Junior Derek Yang
What motivated you to create your SAT practice algorithm?
The original idea was somewhat based off when we were trying to practice (for the SAT). On Bluebook you have to go through the entire three, four hour practice test and then at the end it would give you statistics. And I just read some studies that said iterative practice is really good for building knowledge or learning topics, so generally I just wanted to get feedback (from the practice) as soon as possible. (I also wanted to) know whether that feedback was positive or negative in order to build an app to see which topics I specifically need to focus on. Because I feel like a lot of students, they don’t know what they’re bad at, and if they just watch a Khan Academy video on that specific topic their score could go up a bunch.
How long did it take you to create the app?
It took us about two months of development, we made it on React.
How has this impacted other students studying for the SAT?
We hit 41,000 views on the website over break, and I’ve got a couple kids beta testing it right now, just to tell us their general experience with that. It’s doing pretty okay right now, but I’m just trying to see if we can get more users and see if we can get any feedback on it.
What was the biggest challenge of creating the app for you personally?
I feel like the hardest part for me was trying to optimize the user experience; I understood generally what I wanted from the website, but I wanted the user to know where stuff was, or the user might not know (where to click), and then also adding information on what you need to be doing or where stuff should be, without it also being intrusive.

Junior Brandon Li
What is your SAT practice app?
The app is called Statpad.cc and (the) fundamental idea (for the app) is, we wanted to have a trainer that would give you problems based on the topics that you actually need to practice, instead of just, ‘here’s the entire SAT, you have to find the problems you’re bad at yourself.’ So what our app fundamentally does is it lets you choose the topics you want to practice and out of those it will choose the best problem for you to do. And then we also have other functionality like a dashboard so you can see your analytics and then a vocab trainer.

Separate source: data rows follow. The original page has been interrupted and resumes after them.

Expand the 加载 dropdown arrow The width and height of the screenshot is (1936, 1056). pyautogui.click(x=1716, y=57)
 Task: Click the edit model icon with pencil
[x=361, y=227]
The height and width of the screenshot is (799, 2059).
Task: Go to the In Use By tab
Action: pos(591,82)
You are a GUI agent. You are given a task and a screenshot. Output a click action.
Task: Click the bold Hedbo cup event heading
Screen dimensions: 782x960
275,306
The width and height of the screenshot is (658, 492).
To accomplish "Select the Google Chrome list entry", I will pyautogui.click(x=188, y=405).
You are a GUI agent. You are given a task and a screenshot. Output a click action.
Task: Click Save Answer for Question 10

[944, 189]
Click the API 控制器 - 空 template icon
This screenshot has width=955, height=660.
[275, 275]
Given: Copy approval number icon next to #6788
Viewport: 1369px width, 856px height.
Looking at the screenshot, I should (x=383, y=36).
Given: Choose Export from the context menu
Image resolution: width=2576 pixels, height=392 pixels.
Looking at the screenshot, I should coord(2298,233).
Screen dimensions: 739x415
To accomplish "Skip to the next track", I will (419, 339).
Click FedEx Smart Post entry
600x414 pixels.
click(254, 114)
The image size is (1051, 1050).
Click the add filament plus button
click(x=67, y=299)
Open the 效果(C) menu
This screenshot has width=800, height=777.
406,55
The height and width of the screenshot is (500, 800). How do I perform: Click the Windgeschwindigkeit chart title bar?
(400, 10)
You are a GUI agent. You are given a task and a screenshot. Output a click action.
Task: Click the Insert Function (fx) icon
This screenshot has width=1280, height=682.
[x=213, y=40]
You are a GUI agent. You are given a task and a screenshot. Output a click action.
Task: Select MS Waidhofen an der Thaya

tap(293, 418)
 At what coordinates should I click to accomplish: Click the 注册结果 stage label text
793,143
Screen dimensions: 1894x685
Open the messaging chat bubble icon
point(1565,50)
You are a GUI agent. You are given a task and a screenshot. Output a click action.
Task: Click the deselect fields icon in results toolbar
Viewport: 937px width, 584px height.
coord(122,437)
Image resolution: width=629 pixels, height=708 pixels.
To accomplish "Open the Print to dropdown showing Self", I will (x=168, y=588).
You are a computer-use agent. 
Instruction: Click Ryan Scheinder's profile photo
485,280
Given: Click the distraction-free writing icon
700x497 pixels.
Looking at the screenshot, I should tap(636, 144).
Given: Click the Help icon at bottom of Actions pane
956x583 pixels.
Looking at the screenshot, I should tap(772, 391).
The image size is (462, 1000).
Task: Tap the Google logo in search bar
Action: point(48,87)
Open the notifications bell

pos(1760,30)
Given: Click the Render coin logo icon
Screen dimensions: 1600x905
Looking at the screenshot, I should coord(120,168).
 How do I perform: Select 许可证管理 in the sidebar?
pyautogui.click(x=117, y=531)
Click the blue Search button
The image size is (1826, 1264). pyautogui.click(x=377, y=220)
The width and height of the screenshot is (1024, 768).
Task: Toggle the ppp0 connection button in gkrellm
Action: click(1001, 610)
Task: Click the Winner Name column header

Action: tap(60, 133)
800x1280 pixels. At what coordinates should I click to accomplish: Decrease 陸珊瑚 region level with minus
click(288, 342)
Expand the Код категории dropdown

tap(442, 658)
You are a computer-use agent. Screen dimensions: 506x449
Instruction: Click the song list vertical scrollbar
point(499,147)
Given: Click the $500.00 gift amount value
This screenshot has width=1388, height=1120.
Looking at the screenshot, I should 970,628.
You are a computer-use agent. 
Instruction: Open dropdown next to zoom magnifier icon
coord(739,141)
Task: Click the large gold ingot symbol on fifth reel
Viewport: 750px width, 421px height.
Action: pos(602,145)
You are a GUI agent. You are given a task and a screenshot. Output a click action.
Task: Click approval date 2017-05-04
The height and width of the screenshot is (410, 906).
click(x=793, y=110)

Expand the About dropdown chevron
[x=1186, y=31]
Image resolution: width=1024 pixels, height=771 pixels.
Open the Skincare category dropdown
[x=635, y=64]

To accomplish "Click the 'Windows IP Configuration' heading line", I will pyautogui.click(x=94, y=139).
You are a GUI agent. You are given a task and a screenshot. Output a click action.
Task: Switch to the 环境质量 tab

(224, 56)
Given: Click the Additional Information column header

What do you think is the best way to use your app?

I think in terms of resources, our app definitely has a unique niche. Khan Academy is great if you want lessons or videos, but if you want to diagnose yourself and practice the exact problems, I think that’s a big aspect that our app addresses.
What was the biggest challenge of creating the app for you personally?
The theory of change for our app was already laid out, we knew that we wanted to pull questions from our algorithm to there, so the hardest part was just debugging it and fixing all of the errors.
Is there anything you’re working to change about your practice algorithm?
We think we might want to add a progression system, because people like seeing the achievements pop up. Maybe some competition aspects (as well), like a leaderboard. Most people won’t want to practice on SAT topics necessarily, but I think it can be interesting.